Date of Conferral







Lisa Scharff


Although health care transitions have received some attention in the literature, few researchers have emphasized family relational experiences and communication during major changes while living with a chronic illness. The purpose of this phenomenological study was to understand the lived experience of parents and their adult children while transitioning from pediatric to adult care of a chronic illness. The bio-psychosocial theory, family systems theory, and attachment theory established the context for this study. A criterion-based sampling technique and snowball sampling were used to recruit 7 parents and 6 of their adult children aged 18 to 30 years who were diagnosed with cystic fibrosis or congenital heart disease, and who had either completed or were in the process of completing the transition from pediatric to adult healthcare.

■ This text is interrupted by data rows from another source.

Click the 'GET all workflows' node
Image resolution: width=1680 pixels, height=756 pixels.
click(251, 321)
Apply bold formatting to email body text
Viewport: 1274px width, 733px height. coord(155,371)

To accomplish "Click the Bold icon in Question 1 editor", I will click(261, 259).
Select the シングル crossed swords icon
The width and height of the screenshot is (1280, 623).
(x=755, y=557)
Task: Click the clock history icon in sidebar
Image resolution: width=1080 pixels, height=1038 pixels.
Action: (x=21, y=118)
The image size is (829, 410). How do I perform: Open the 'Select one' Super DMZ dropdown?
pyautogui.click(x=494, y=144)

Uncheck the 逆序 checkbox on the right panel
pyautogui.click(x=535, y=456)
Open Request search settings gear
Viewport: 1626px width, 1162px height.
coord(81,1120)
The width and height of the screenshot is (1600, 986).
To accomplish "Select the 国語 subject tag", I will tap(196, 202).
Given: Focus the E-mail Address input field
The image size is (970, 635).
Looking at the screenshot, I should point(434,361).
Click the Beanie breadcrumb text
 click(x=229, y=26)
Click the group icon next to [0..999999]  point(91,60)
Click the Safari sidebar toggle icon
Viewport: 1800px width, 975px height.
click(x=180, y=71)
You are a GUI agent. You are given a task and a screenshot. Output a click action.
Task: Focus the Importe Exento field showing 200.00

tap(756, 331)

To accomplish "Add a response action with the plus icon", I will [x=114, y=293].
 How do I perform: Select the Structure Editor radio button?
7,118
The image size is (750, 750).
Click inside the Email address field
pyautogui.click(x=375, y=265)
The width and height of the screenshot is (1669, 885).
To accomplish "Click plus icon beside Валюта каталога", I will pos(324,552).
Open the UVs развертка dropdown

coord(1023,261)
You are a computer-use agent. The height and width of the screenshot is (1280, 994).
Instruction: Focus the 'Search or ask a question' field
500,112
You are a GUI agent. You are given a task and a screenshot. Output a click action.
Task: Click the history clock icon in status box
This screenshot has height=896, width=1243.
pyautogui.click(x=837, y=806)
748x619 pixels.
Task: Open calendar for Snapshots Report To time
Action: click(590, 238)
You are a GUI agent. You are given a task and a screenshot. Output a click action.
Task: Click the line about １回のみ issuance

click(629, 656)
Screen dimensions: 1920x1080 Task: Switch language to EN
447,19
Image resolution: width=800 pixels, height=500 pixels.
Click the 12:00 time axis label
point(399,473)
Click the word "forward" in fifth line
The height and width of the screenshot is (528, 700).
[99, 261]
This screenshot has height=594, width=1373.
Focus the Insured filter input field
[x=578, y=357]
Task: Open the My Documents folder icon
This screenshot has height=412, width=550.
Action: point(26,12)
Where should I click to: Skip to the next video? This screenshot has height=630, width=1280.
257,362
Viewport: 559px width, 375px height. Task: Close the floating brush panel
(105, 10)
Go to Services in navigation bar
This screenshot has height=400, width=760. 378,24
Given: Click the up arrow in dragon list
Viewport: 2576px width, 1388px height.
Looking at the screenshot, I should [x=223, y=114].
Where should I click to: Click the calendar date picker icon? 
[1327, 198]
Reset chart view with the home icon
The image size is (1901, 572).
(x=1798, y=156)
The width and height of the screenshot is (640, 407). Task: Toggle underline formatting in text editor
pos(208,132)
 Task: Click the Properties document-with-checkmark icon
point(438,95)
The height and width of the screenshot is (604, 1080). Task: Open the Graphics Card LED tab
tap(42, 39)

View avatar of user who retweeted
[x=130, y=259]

Semi-structured interviews were conducted, and content analysis was used to code and analyze themes that emerged from the experiences of participants. The themes that were identified included that parents were instrumental in maintenance of treatments during high risk periods of adolescence, healthy parent and child relations included collaboration that accommodated autonomy, and that early coaching helped reduce parental anxiety about non-adherence while increasing the self-efficacy of the child. This study contributes to positive social change by informing the design of current procedures to transition young adults with chronic illness by recommending flexibility in negotiations, early education, shadowing between facilities, and incorporating evidence-based practice based on feedback from each family member.